Author Topic: Extracting data from an html string  (Read 2745 times)

Using a TCPObject I can get the line
"<div class="message" id="a47c0"><span class="chatAvatar" src="http://forum.blockland.us/avatarUpload/avatar_num" /><b> <a href="http://forum.blockland.us/index.php?action=profile;u=profilenumber">Username</a></b>: Message</div>"

How would I go about extracting the username and the message forom this string. No I cannot use an HTMLObject because this requires POST instead of GET.

"<div class="message" id="a47c0"><span class="chatAvatar" src="http://forum.blockland.us/avatarUpload/avatar_num" /><b> <a href="http://forum.blockland.us/index.php?action=profile;u=profilenumber">Username</a></b>: Message</div>"
Code: [Select]
function parse(%string)
{
    for(%q=0;%q<getStrLen(%string);%q++)
    {
        %char=getSubStr(%string,%q,1);
        if(%char$=">")
            %start=%q;
        if(%char$="<"&&%start!$="")
        {
            %word=getSubStr(%string,%start,%q);
            %start="";
            return %word;
        }
    }
}

Something like this should return everything in between then >< signs, which is a space and the name/message, and a : according to what you got. Then just parse out the one : and ignore the first space. (I'm not sure if return breaks a for loop or not)

http://forum.blockland.us/index.php?topic=177446.0
this is a good resource for going through this kind of stuff.

I would just write something tailored to this situation. For example:

Code: [Select]
function stripBLData(%line) {
  %start = strPos(%line, "action=profile"); // Find an area close to the beginning of the username. We want to make sure we grab the right data, so starting closer to the actual data reduces possible incorrect grabbing.
  %start = strPos(%line, ">", %start) + 1; // Look for the first closing bracket that comes after action=profile. This is our start point to get data.
  %end = strPos(%line, "</a>", %start);  // Look for </a> after the start of the username. That's where the username ends.
  %username = getSubStr(%line, %start, %end); // Get the text between these two points. This is our username.
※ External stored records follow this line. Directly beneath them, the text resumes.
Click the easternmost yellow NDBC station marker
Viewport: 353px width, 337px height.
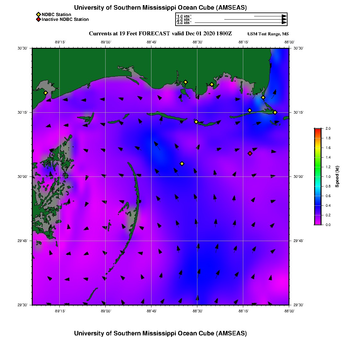point(275,112)
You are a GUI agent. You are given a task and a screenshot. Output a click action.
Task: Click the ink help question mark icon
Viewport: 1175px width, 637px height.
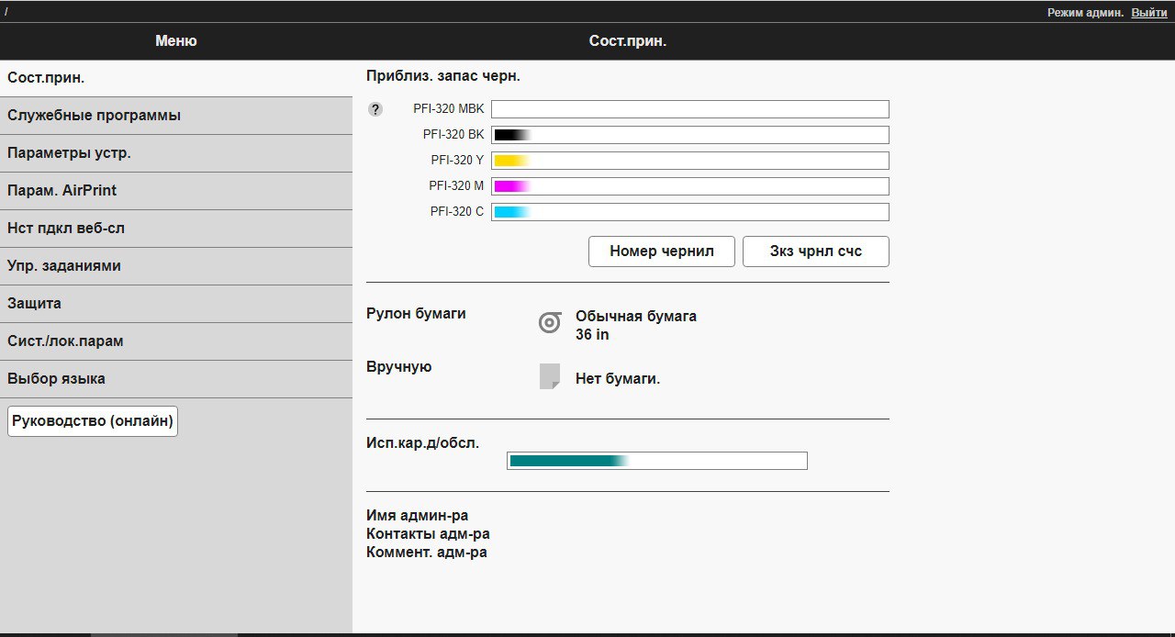375,109
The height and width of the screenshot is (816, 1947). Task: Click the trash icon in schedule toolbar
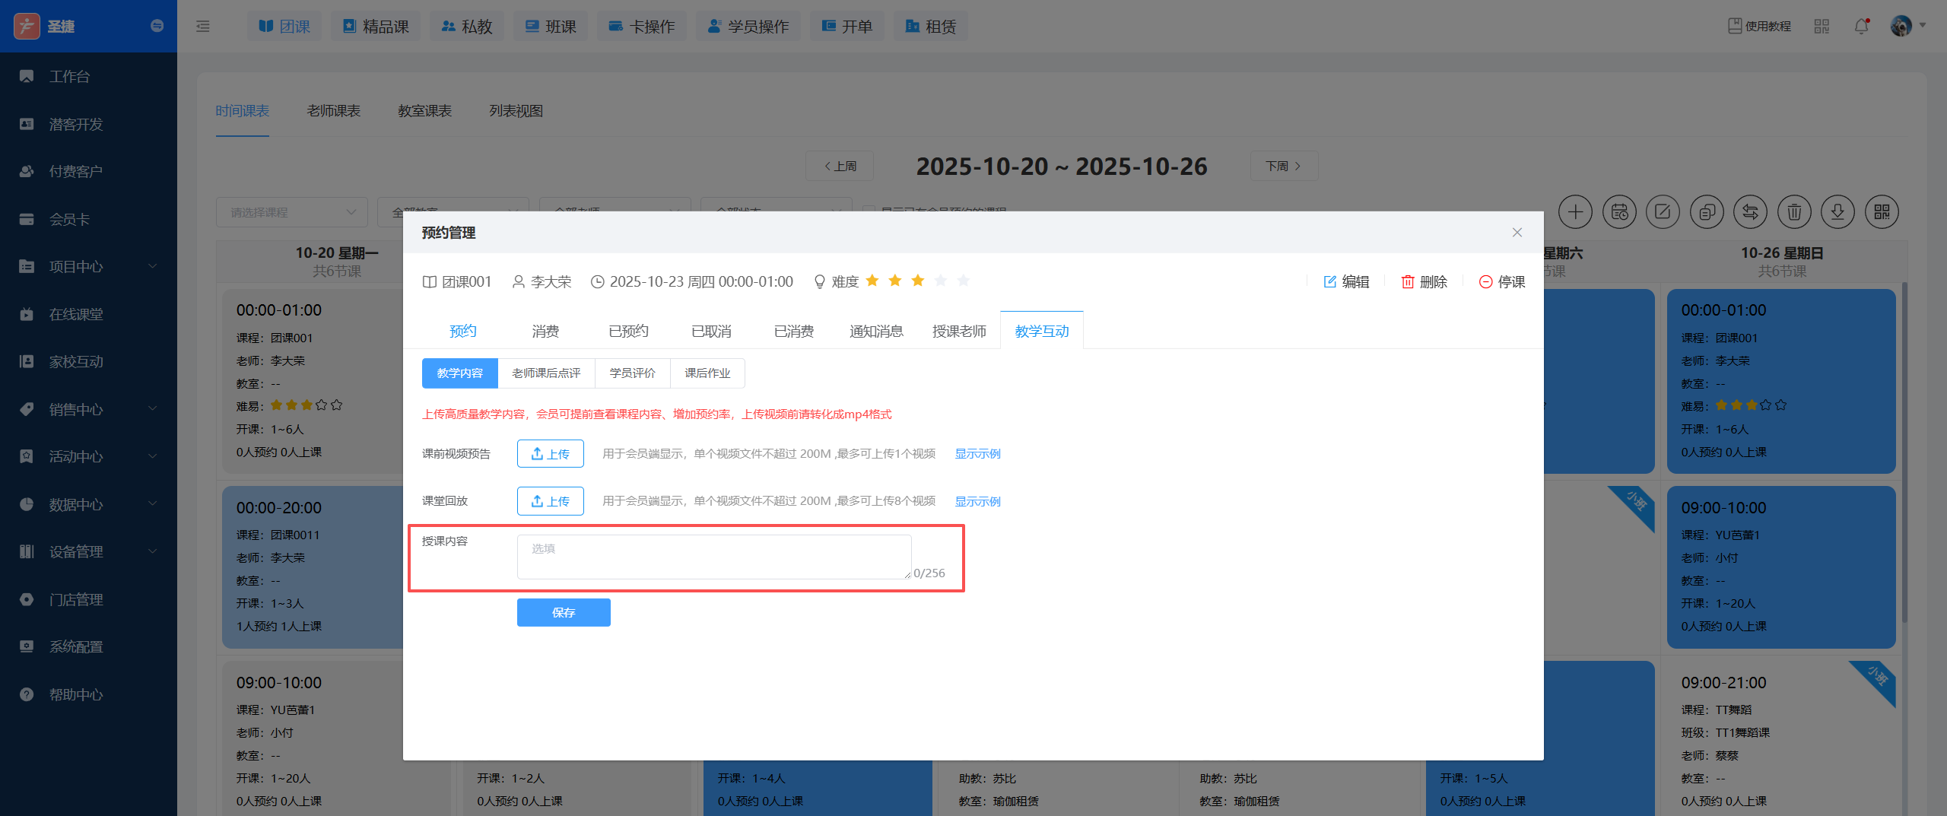[x=1793, y=212]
  %start = strPos(%line, "</b>: ", %end) + 6; // Find the point where our message starts.
  %end = strPos(%line, "</div>", %start); // Find the point where our message ends.
  %message = getSubStr(%line, %start, %end); // Get the data between these two points.
  return %username TAB %message; // Return the data.
}
« Last Edit: July 13, 2014, 02:27:13 AM by $trinick »

Don't you mean an HTTP Object, not an HTML object?

Don't you mean an HTTP Object, not an HTML object?
Oops, yes I did mean that

This will help with the downloading part if you need it: http://forum.blockland.us/index.php?topic=257317.0

This will help with the downloading part if you need it: http://forum.blockland.us/index.php?topic=257317.0
Thanks that will be helpful. I already made what I needed to make, however it is the most HORRIFIC code you could ever imagine. It works though!

Thanks that will be helpful. I already made what I needed to make, however it is the most HORRIFIC code you could ever imagine. It works though!

You wanna see horrific code? Then look at the ABC parser I'm working on XD

I made this if you want to look through the code. It basically watches the forums and notifies you of things.

http://elmshouse.weebly.com/blockland-streaming.html